#' Evaluation and plot of variable contribution to Maxent models
#'
#' @description Exploration of variable contribution to Maxent models based on
#' metrics of contribution percentage, permutation importance, and a jackknife
#' analysis.
#'
#' @param occ a data.frame with occurrence records. If \code{M_variables} is of
#' class "RasterStack", columns must be (in that order): Species, Longitude,
#' Latitude. If \code{M_variables} is of class "data.frame" (SWD), columns
#' containing the values of the environmental variables in \code{M_variables}
#' must be added.
#' @param M_variables RasterStack or data.frame. If RasterStack, object containing
#' the variables to be used for modeling. If data.frame (SWD), columns must be:
#' "background", "longitude", "latitude", and a column for each of the variables
#' of interest. If data.frame, \code{occ} must be a data.frame.
#' @param maxent.path (character) the path were maxent.jar file is in your computer.
#' @param reg.mult (numeric vector) regularization multiplier(s) to be evaluated.
#' @param f.clas (character) feature classes can be selected from five different
#' combination sets or manually. Combination sets are: "all", "basic", "no.t.h",
#' "no.h", and "no.t". Default = "all". basic = "l", "lq", "lqp", "lqpt", "lqpth".
#' Combinations "no.t.h", "no.h", and "no.t", exclude t and/or h. See details for
#' all the available potential combinations of feature classes.
#' @param max.memory (numeric) maximum memory (in megabytes) to be used by Maxent
#' while creating the models. Default = 1000.
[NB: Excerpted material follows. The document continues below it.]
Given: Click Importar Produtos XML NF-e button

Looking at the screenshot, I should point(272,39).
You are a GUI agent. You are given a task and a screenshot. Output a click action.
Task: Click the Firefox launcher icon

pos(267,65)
#' @param args (character) additional arguments that can be passed to Maxent.
#' See the Maxent help for more information on how to write these arguments,
#' default = NULL. Note that some arguments cannot be changed here because they
#' are part of the parameters of the function already.
#' See details for other options.
#' @param sample.size (numeric) number of points to represent the background for
#' the model. Default = 10000
#' @param plot (logical) whether to produce a default plot of results.
#' @param verbose (logical) whether to print messages; default = TRUE.
#'
#' @return
#' A list with results of variable contribution, permutation importance, and
#' jackknife results. If \code{plot} = TRUE results are plotted as horizontal
#' bars using \code{\link{plot_contribution}}.
#'
#' @details
#' All potential combinations of feature classes
#' (l = linear, q = quadratic, p = product, t = threshold, and h = hinge) are:
#' "l", "q", "p", "t", "h", "lq", "lp", "lt", "lh", "qp", "qt", "qh", "pt", "ph",
#' "th", "lqp", "lqt", "lqh", "lpt", "lph", "lth", "qpt", "qph", "qth", "pth",
#' "lqpt", "lqph", "lqth", "lpth", "qpth", and "lqpth".
#'
#' The way to include further arguments is as follows:
#' args = "biasfile=COMPLETE_PATH\\bias.asc biastype=3" in windows,
#' or args = "biasfile=COMPLETE_PATH/bias.asc biastype=3" in Unix based systems.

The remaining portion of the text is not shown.